(Pixel coordinate grounding data)
BEGIN
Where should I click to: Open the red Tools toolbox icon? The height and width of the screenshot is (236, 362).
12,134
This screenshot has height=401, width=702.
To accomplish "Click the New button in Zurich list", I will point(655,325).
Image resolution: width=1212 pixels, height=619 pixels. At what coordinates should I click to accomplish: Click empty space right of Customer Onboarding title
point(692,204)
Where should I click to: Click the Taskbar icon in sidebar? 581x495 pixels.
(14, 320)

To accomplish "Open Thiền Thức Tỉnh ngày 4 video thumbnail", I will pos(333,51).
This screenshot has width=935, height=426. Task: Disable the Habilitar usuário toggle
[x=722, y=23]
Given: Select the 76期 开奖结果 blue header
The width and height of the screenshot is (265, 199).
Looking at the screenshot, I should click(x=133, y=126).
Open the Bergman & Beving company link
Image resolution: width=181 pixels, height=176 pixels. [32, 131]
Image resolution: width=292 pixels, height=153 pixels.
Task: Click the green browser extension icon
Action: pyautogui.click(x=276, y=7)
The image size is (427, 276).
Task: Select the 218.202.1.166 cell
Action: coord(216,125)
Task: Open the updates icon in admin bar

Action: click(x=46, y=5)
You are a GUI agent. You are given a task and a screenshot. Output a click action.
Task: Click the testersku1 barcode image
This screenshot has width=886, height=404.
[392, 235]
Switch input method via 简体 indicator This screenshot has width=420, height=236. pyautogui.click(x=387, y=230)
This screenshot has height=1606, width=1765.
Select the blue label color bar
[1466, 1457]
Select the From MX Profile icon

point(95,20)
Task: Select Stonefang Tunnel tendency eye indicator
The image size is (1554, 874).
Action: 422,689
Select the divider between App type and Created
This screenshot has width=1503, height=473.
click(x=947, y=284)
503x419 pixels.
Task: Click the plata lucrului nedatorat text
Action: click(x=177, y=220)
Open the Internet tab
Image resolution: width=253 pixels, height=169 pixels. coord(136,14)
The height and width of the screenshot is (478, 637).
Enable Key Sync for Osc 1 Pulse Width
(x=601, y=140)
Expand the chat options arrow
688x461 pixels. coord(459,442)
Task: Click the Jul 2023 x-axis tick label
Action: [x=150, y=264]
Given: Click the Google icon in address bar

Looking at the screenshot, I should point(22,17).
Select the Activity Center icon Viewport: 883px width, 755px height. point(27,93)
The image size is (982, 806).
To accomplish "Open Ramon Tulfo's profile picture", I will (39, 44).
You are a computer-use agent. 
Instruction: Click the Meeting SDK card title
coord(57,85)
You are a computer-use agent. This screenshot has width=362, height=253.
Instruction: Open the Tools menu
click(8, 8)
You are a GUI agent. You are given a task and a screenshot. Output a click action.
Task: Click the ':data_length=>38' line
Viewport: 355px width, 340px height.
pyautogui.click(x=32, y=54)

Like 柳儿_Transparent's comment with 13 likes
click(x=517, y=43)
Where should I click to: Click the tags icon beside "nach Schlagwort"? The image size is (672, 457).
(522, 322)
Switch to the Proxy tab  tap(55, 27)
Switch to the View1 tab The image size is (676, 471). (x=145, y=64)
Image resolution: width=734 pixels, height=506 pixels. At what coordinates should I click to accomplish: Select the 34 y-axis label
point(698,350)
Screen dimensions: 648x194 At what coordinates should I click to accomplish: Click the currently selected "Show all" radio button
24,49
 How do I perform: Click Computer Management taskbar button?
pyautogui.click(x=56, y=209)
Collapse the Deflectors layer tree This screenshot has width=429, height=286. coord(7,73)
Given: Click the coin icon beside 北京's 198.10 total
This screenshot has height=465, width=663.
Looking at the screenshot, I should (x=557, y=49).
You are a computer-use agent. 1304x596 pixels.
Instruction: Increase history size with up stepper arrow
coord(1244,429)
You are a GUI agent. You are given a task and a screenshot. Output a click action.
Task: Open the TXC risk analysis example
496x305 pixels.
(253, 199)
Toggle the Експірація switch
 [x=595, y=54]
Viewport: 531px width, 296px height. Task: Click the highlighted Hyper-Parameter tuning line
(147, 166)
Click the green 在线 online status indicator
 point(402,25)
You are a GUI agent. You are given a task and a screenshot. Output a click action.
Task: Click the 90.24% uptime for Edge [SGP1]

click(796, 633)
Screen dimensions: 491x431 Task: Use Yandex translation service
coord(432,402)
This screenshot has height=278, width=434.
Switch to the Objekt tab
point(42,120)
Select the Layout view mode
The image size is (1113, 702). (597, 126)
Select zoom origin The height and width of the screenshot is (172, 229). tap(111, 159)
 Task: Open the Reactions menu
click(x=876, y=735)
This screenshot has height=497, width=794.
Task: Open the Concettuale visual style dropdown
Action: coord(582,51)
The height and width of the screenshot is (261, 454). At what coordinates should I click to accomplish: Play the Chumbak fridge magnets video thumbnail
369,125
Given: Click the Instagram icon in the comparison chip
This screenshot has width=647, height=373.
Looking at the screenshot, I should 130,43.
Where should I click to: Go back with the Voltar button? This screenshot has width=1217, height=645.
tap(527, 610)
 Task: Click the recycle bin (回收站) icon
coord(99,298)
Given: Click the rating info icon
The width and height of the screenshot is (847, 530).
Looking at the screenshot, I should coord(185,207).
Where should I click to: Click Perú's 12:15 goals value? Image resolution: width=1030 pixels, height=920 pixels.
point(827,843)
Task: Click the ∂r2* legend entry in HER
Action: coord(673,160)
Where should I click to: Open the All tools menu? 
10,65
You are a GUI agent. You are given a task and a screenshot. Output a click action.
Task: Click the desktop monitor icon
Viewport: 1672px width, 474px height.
END
§ **Instructions to follow**: Would you print all of the entries exactly as they stand?

§ **Final answer**:
Where should I click to: Open the red Tools toolbox icon? The height and width of the screenshot is (236, 362).
12,134
This screenshot has height=401, width=702.
To accomplish "Click the New button in Zurich list", I will point(655,325).
Image resolution: width=1212 pixels, height=619 pixels. At what coordinates should I click to accomplish: Click empty space right of Customer Onboarding title
point(692,204)
Where should I click to: Click the Taskbar icon in sidebar? 581x495 pixels.
(14, 320)

To accomplish "Open Thiền Thức Tỉnh ngày 4 video thumbnail", I will pos(333,51).
This screenshot has width=935, height=426. Task: Disable the Habilitar usuário toggle
[x=722, y=23]
Given: Select the 76期 开奖结果 blue header
The width and height of the screenshot is (265, 199).
Looking at the screenshot, I should click(x=133, y=126).
Open the Bergman & Beving company link
Image resolution: width=181 pixels, height=176 pixels. [32, 131]
Image resolution: width=292 pixels, height=153 pixels.
Task: Click the green browser extension icon
Action: pyautogui.click(x=276, y=7)
The image size is (427, 276).
Task: Select the 218.202.1.166 cell
Action: coord(216,125)
Task: Open the updates icon in admin bar

Action: click(x=46, y=5)
You are a GUI agent. You are given a task and a screenshot. Output a click action.
Task: Click the testersku1 barcode image
This screenshot has width=886, height=404.
[392, 235]
Switch input method via 简体 indicator This screenshot has width=420, height=236. pyautogui.click(x=387, y=230)
This screenshot has height=1606, width=1765.
Select the blue label color bar
[1466, 1457]
Select the From MX Profile icon

point(95,20)
Task: Select Stonefang Tunnel tendency eye indicator
The image size is (1554, 874).
Action: 422,689
Select the divider between App type and Created
This screenshot has width=1503, height=473.
click(x=947, y=284)
503x419 pixels.
Task: Click the plata lucrului nedatorat text
Action: click(x=177, y=220)
Open the Internet tab
Image resolution: width=253 pixels, height=169 pixels. coord(136,14)
The height and width of the screenshot is (478, 637).
Enable Key Sync for Osc 1 Pulse Width
(x=601, y=140)
Expand the chat options arrow
688x461 pixels. coord(459,442)
Task: Click the Jul 2023 x-axis tick label
Action: [x=150, y=264]
Given: Click the Google icon in address bar

Looking at the screenshot, I should point(22,17).
Select the Activity Center icon Viewport: 883px width, 755px height. point(27,93)
The image size is (982, 806).
To accomplish "Open Ramon Tulfo's profile picture", I will (39, 44).
You are a computer-use agent. 
Instruction: Click the Meeting SDK card title
coord(57,85)
You are a computer-use agent. This screenshot has width=362, height=253.
Instruction: Open the Tools menu
click(8, 8)
You are a GUI agent. You are given a task and a screenshot. Output a click action.
Task: Click the ':data_length=>38' line
Viewport: 355px width, 340px height.
pyautogui.click(x=32, y=54)

Like 柳儿_Transparent's comment with 13 likes
click(x=517, y=43)
Where should I click to: Click the tags icon beside "nach Schlagwort"? The image size is (672, 457).
(522, 322)
Switch to the Proxy tab  tap(55, 27)
Switch to the View1 tab The image size is (676, 471). (x=145, y=64)
Image resolution: width=734 pixels, height=506 pixels. At what coordinates should I click to accomplish: Select the 34 y-axis label
point(698,350)
Screen dimensions: 648x194 At what coordinates should I click to accomplish: Click the currently selected "Show all" radio button
24,49
 How do I perform: Click Computer Management taskbar button?
pyautogui.click(x=56, y=209)
Collapse the Deflectors layer tree This screenshot has width=429, height=286. coord(7,73)
Given: Click the coin icon beside 北京's 198.10 total
This screenshot has height=465, width=663.
Looking at the screenshot, I should (x=557, y=49).
You are a computer-use agent. 1304x596 pixels.
Instruction: Increase history size with up stepper arrow
coord(1244,429)
You are a GUI agent. You are given a task and a screenshot. Output a click action.
Task: Open the TXC risk analysis example
496x305 pixels.
(253, 199)
Toggle the Експірація switch
 [x=595, y=54]
Viewport: 531px width, 296px height. Task: Click the highlighted Hyper-Parameter tuning line
(147, 166)
Click the green 在线 online status indicator
 point(402,25)
You are a GUI agent. You are given a task and a screenshot. Output a click action.
Task: Click the 90.24% uptime for Edge [SGP1]

click(796, 633)
Screen dimensions: 491x431 Task: Use Yandex translation service
coord(432,402)
This screenshot has height=278, width=434.
Switch to the Objekt tab
point(42,120)
Select the Layout view mode
The image size is (1113, 702). (597, 126)
Select zoom origin The height and width of the screenshot is (172, 229). tap(111, 159)
 Task: Open the Reactions menu
click(x=876, y=735)
This screenshot has height=497, width=794.
Task: Open the Concettuale visual style dropdown
Action: coord(582,51)
The height and width of the screenshot is (261, 454). At what coordinates should I click to accomplish: Play the Chumbak fridge magnets video thumbnail
369,125
Given: Click the Instagram icon in the comparison chip
This screenshot has width=647, height=373.
Looking at the screenshot, I should 130,43.
Where should I click to: Go back with the Voltar button? This screenshot has width=1217, height=645.
tap(527, 610)
 Task: Click the recycle bin (回收站) icon
coord(99,298)
Given: Click the rating info icon
The width and height of the screenshot is (847, 530).
Looking at the screenshot, I should coord(185,207).
Where should I click to: Click Perú's 12:15 goals value? Image resolution: width=1030 pixels, height=920 pixels.
point(827,843)
Task: Click the ∂r2* legend entry in HER
Action: coord(673,160)
Where should I click to: Open the All tools menu? 
10,65
You are a GUI agent. You are given a task and a screenshot. Output a click action.
Task: Click the desktop monitor icon
Viewport: 1672px width, 474px height.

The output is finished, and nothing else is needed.